Paralisação é um protesto contra o corte do efetivo mínimo

Petroleiros da refinaria da Petrobras, em Paulínia, prometem entrar em greve de 48 horas a partir da madrugada desta sexta-feira, dia 23. Segundo os trabalhadores da Replan, a paralisação é um protesto contra o corte do efetivo mínimo nas áreas operacionais.

Conforme o Sindipetro, na terça-feira, dia 20, a Replan teria reduzido mais nove postos de trabalho no turno da tarde. A Petrobras, no entanto, nega os cortes e informou que houve remanejamento interno na Replan, baseado em estudo preliminar.

De acordo com os trabalhadores, a medida tomada pela direção da refinaria agrava ainda mais a situação de insegurança no Sistema Petrobrás, já que o trabalho já acontece com o efetivo no limite. Os trabalhadores da Refinaria de Paulínia também iniciaram, na segunda-feira (19), vigília controlada – procedimento organizado para que os operadores possam usar o “Direito de Recusa”.

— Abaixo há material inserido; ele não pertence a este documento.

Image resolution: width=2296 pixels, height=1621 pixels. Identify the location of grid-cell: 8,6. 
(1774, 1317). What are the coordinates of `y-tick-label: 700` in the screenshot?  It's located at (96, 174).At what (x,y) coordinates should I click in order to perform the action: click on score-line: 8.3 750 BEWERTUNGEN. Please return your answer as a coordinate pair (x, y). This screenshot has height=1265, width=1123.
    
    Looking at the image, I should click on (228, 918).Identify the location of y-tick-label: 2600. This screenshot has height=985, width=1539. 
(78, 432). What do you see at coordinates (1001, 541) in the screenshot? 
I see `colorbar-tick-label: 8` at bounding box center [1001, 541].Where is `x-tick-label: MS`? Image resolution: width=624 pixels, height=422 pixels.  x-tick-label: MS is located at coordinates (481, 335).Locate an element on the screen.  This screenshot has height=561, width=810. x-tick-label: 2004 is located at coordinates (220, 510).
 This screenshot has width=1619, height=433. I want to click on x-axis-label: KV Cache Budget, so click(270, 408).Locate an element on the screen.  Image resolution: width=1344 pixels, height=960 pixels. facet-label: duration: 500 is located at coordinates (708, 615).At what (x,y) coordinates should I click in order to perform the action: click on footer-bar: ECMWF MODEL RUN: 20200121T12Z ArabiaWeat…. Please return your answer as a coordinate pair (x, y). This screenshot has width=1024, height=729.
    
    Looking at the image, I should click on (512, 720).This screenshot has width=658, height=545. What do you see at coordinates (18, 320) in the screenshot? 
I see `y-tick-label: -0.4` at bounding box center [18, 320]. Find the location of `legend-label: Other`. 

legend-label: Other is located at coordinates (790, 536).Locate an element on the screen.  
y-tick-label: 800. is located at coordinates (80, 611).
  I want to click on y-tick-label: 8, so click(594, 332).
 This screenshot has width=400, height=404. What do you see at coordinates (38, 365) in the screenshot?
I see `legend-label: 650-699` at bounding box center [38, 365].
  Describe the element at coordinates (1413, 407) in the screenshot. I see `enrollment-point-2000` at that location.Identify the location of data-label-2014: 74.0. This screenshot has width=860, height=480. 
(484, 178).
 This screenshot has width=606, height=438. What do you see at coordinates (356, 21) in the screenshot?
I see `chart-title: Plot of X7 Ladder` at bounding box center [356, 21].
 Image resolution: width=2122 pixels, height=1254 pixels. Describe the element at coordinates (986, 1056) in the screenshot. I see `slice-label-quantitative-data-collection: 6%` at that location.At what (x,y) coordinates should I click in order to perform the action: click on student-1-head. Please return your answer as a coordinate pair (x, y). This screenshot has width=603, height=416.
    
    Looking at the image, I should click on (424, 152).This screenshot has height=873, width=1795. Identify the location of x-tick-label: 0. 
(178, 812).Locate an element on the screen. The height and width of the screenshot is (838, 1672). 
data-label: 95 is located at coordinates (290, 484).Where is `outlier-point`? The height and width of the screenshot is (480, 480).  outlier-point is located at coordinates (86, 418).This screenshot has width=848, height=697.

Na vigília controlada, os trabalhadores realizam a passagem do turno e o grupo que inicia a jornada opera a refinaria normalmente. Como não há trabalhadores suficientes para render o grupo inteiro, a outra equipe permanece dentro da unidade para garantir o efetivo mínimo atual. “A partir do momento em que o número mínimo foi reduzido arbitrariamente, nós vamos operar com dois grupos dentro da refinaria. É uma ação necessária para assegurar que nenhum setor da refinaria fique desfalcado, devido aos cortes”, afirma o diretor do Sindicato, Arthur Bob Ragusa.

Segundo ele, a vigília só será interrompida se a empresa aceitar as condições estabelecidas no ofício, que a direção sindical enviou na tarde de hoje ao gerente geral da refinaria. O documento propõe um calendário para a apresentação da metodologia do estudo de reestruturação do efetivo mínimo, elaborado pela Petrobrás. De acordo com o Sindipetro, a greve desta sexta-feira (23) foi aprovada em assembleias realizadas entre os dias 4 e 18 de abril. A Petrobras informou, por meio de nota, que não comenta mobilizações dos trabalhadores.